Our country never faced a situation where Oxygen was required at such high quantity right in our homes too. Faced with such a situation, many of us had to fall back on those who were supplying Oxygen at exorbitantly high rates. I also had to make trips to plants that were producing medical oxygen. And I did see that the governments were really making an outstanding effort to produce this oxygen – literally the only Oxygen that was going out from even commercial plants was just medical oxygen. However, the availability of Oxygen also meant heavy black marketing of the same too. We all had to pay exorbitant amounts to get hold of cylinders, but the process to refill them was sorted out pretty soon.

And then when I also went to the crematorium (twice that too), I cannot even begin to explain what I saw and felt. Even while we were grieving, it was most devastating to see families bringing in their young ones for cremation. Some loved ones were bought in the black bags and bodies were not allowed to be taken out. No words will ever be enough to express that intense personal moment of grief. And that is also why it was very difficult for me to fathom why sections of the English media made hay out of this misery.
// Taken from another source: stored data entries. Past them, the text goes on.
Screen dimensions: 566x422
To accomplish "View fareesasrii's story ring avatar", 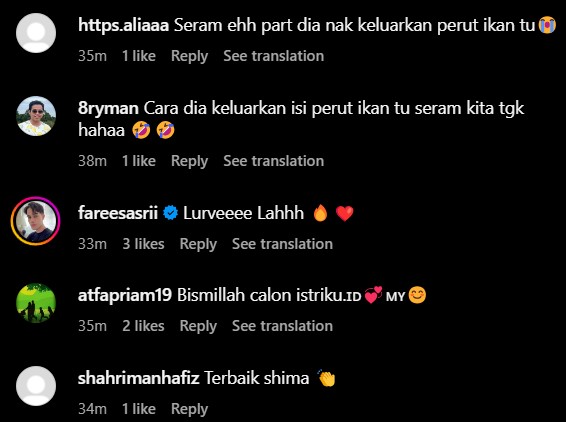I will [x=35, y=221].
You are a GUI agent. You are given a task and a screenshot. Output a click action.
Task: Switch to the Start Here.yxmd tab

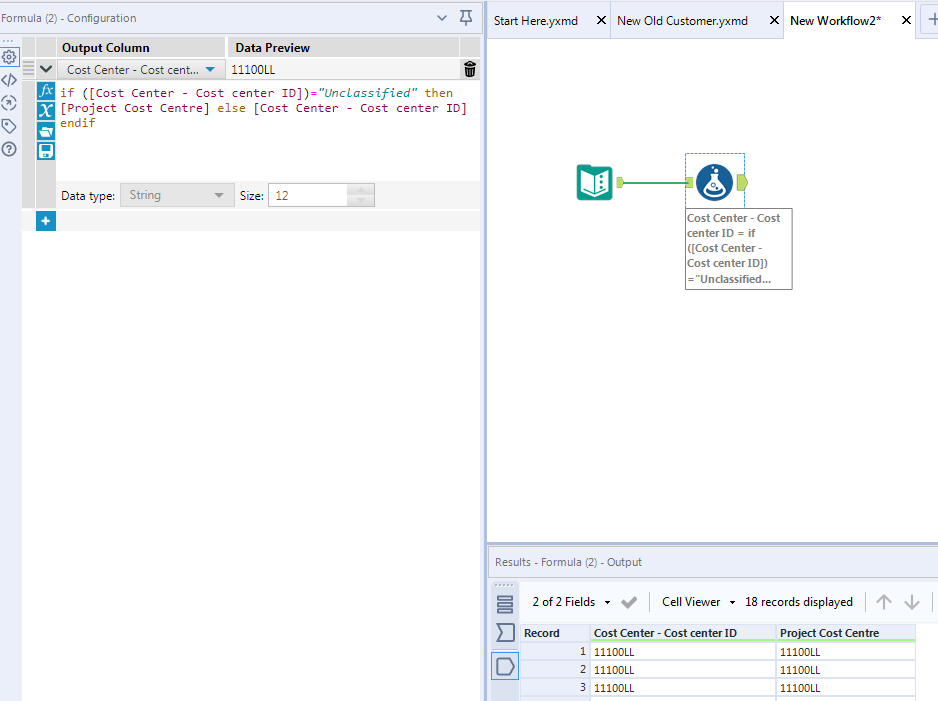coord(535,20)
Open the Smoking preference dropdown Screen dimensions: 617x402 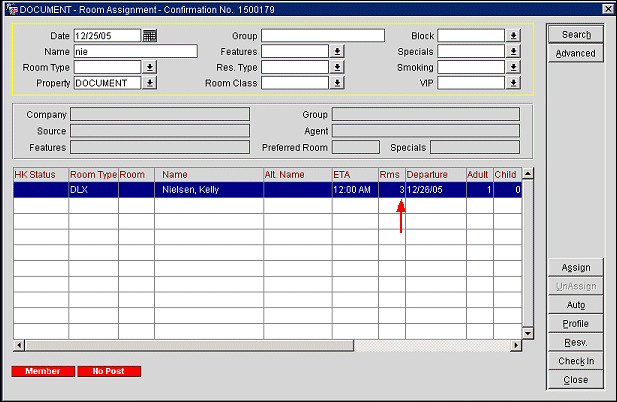(514, 67)

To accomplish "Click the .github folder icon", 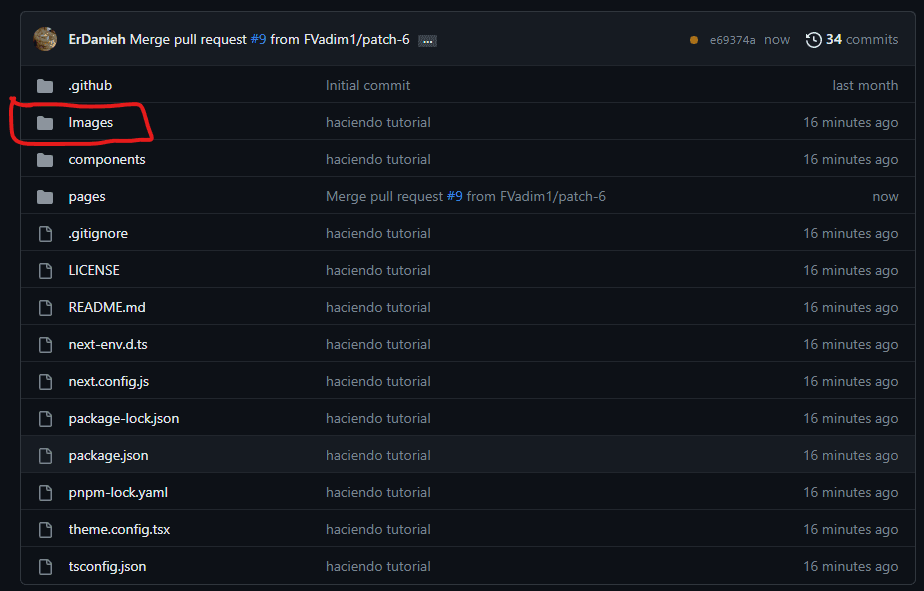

While I saw the best of humanity, I also saw the worst of humanity during this time. Hospital managements competed head over heels with each other to make money out of this misery. The hoarding and black marketing of medicines; the black marketing of Oxygen cylinders; and the hoarding of Oxygen cylinders was simply unfathomable to me.

We cannot but wonder if many of these lives could have been saved. We cannot but wonder if we could have done something more; cannot but wonder if we could have made more calls; used more influence; been more careful; used social media more; shifted hospitals; arranged for better treatment and what not. Families were put in some impossible situations and faced untold tragedies they would not have imagined a month ago.

We are now left with no option but to move on and honour the memories of the loved ones we lost. We cannot honour these memories if governments announce that no one died due to lack of Oxygen; if governments put strict conditions on what death can be classified as a COVID death and what is not; if the hospitals that looted people are let off scot-free; and if international organisations seek to exaggerate numbers through unscientific reports. Empathetic communication and compensation will go a long way in helping people cope up with their losses.  

I do not believe 47 lakh people died as WHO claims. Neither do I believe 4.7 lakh died as our state governments and Union Territories claim. I believe the number will be 2 to 3 times more than this claim.  This is the time to help heal the wounds, not rekindle them.